Objective: Frailty is a critical aging-related syndrome marked by diminished physiologic reserve and heightened vulnerability to stress, predictive of major adverse clinical outcomes in HIV-infected and uninfected adults. Frailty is a dynamic state, yet little data exist on predictors and consequences of frailty transitions.
Design/methods: Frailty was assessed semiannually among HIV-infected and uninfected persons with prior injection drug use using the five Fried phenotype domains. An inflammatory index score was constructed from IL-6 and soluble TNF-α receptor-1 data. Markov transition models assessed determinants of frailty transitions. Cox proportional hazards models estimated mortality risk.
Results: Among 1353 AIDS Linked to the IntraVenous Experience participants with 9559 frailty transition assessments, 33% were HIV-infected. Younger age, higher education, employment, reduced comorbidity, HIV virologic suppression, elevated CD4 nadir (>500 cells/μl) and absence of a prior AIDS diagnosis were significantly associated with both reduced frailty progression and greater frailty recovery. Each SD decrease in inflammatory index score was associated with decreased frailty progression [odds ratio 0.78; 95% confidence interval (CI), 0.65, 0.92] and increased frailty recovery (odds ratio 1.29; 95% CI, 1.08, 1.53). Being frail at one of two consecutive visits was associated with increased mortality, compared with maintenance of a nonfrail state. Being frail at both of two consecutive visits demonstrated the highest mortality risk (hazard ratio 3.23; 95% CI, 2.1, 4.96).
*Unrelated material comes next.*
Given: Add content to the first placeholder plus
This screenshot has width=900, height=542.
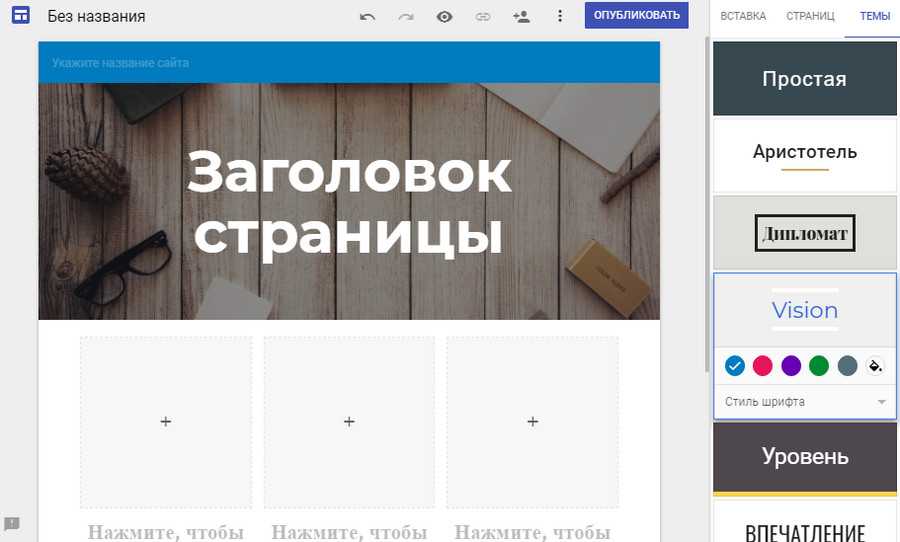Looking at the screenshot, I should click(166, 422).
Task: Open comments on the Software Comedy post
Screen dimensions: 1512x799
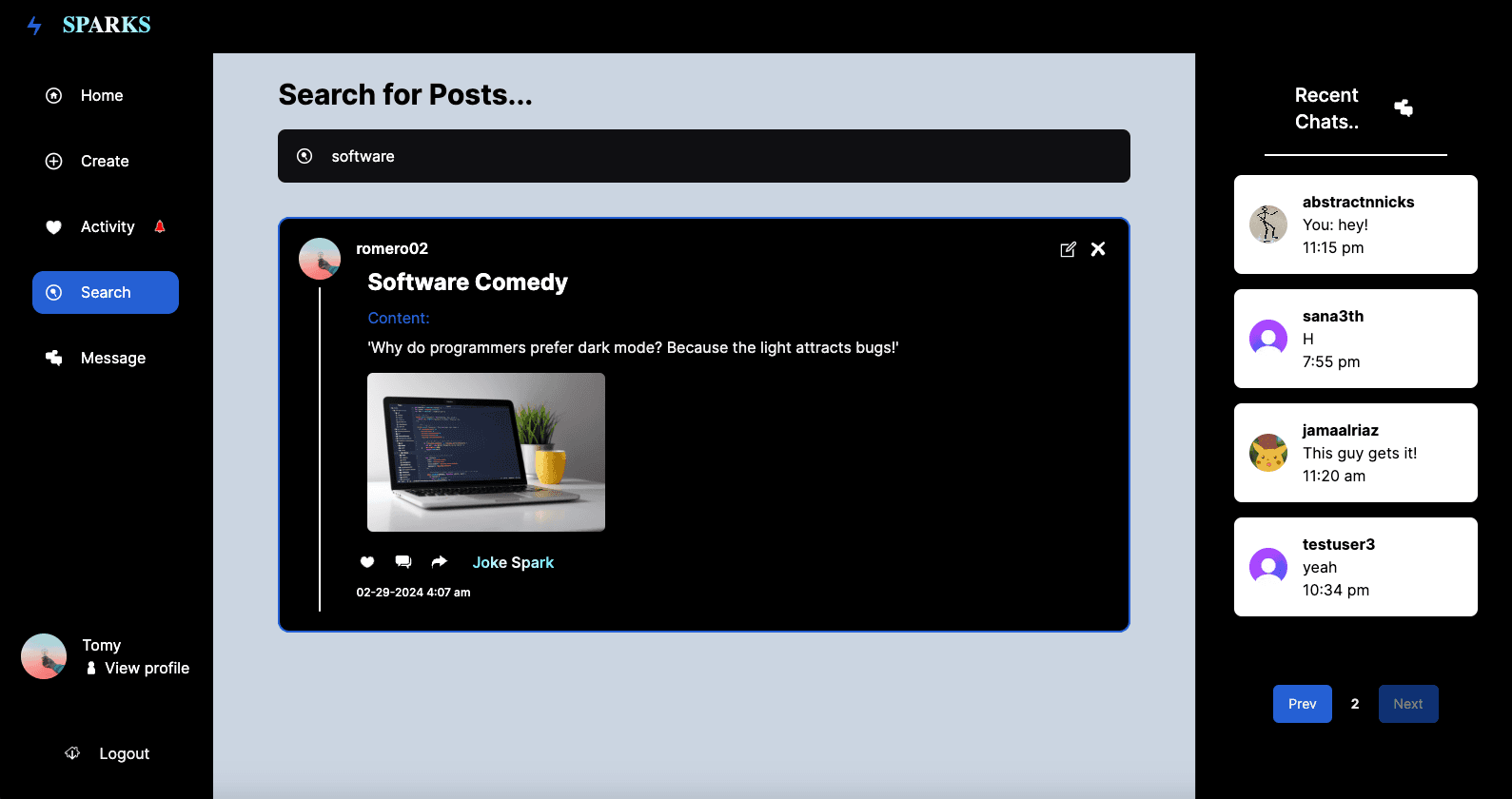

Conclusion: Sustained, and to a lesser degree, intermittent frail states are associated with increased mortality. HIV virologic suppression with earlier antiretroviral therapy, reduced comorbidity, and reduced inflammation may prevent frailty progression and promote frailty recovery, consequently improving survival for persons aging with HIV and persons with prior injection drug use.